What to do:
From the records below, work out how many lines contain "progress". Reply with that number alone.

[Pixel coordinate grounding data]

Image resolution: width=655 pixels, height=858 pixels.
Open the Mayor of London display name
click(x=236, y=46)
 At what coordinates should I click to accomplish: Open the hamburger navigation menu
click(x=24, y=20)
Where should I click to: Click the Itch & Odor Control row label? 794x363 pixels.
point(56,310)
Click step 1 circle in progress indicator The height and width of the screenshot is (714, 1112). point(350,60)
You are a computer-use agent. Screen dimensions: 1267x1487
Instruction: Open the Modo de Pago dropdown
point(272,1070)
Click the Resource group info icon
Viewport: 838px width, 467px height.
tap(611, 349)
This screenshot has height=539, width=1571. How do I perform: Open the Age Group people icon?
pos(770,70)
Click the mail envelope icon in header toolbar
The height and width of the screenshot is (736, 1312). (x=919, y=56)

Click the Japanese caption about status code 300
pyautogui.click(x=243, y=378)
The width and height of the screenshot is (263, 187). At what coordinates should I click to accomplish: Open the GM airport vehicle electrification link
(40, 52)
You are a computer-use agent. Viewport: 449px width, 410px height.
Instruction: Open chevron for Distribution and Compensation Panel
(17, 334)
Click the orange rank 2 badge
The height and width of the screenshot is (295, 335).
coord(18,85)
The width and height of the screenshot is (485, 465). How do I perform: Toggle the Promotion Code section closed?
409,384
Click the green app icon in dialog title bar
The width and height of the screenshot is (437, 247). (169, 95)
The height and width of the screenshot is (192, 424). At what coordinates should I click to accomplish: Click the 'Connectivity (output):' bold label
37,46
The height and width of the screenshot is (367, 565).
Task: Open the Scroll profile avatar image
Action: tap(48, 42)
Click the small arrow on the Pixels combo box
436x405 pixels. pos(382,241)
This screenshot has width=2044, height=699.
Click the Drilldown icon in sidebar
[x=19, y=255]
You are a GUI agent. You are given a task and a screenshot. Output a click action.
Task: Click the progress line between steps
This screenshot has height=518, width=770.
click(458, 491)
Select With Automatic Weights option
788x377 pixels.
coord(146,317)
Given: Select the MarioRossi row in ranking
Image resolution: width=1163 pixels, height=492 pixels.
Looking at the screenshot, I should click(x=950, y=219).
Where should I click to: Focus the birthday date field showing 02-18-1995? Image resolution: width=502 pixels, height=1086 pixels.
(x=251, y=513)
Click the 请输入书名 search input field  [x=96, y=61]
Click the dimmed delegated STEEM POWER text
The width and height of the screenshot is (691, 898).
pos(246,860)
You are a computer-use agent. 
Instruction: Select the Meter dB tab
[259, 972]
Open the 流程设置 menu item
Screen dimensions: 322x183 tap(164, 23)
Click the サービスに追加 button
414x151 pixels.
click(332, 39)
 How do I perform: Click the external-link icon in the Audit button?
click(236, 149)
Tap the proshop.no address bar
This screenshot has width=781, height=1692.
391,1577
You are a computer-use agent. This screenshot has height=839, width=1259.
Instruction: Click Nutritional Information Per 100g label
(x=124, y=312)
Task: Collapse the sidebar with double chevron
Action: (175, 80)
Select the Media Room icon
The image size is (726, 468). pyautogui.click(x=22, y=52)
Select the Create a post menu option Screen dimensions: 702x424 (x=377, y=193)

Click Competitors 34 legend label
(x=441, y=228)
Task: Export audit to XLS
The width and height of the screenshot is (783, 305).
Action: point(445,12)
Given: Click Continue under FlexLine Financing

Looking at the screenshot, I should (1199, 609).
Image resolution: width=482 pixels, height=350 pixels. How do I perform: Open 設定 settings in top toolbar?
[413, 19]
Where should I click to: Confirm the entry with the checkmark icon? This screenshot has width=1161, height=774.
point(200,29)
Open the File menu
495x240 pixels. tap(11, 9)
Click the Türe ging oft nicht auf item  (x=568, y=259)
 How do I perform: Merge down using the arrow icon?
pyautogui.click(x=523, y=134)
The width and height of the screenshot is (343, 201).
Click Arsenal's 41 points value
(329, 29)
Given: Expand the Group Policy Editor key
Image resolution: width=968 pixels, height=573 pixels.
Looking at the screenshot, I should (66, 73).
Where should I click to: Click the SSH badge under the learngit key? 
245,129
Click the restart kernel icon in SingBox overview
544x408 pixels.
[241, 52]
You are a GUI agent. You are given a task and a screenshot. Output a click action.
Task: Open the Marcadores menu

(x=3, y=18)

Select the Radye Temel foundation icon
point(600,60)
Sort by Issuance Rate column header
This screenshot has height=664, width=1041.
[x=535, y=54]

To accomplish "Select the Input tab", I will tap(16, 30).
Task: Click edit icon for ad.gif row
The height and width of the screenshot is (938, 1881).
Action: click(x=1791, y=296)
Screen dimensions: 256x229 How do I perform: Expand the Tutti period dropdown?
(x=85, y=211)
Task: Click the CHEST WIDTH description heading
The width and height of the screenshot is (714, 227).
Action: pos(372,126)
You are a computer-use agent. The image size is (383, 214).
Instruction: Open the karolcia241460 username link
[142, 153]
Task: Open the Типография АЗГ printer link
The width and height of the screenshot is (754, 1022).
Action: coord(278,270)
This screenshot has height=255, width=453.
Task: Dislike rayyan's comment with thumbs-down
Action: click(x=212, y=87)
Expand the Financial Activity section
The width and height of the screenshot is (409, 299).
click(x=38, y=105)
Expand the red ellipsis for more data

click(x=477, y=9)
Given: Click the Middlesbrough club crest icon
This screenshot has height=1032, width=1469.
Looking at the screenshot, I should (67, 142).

Written solution:
2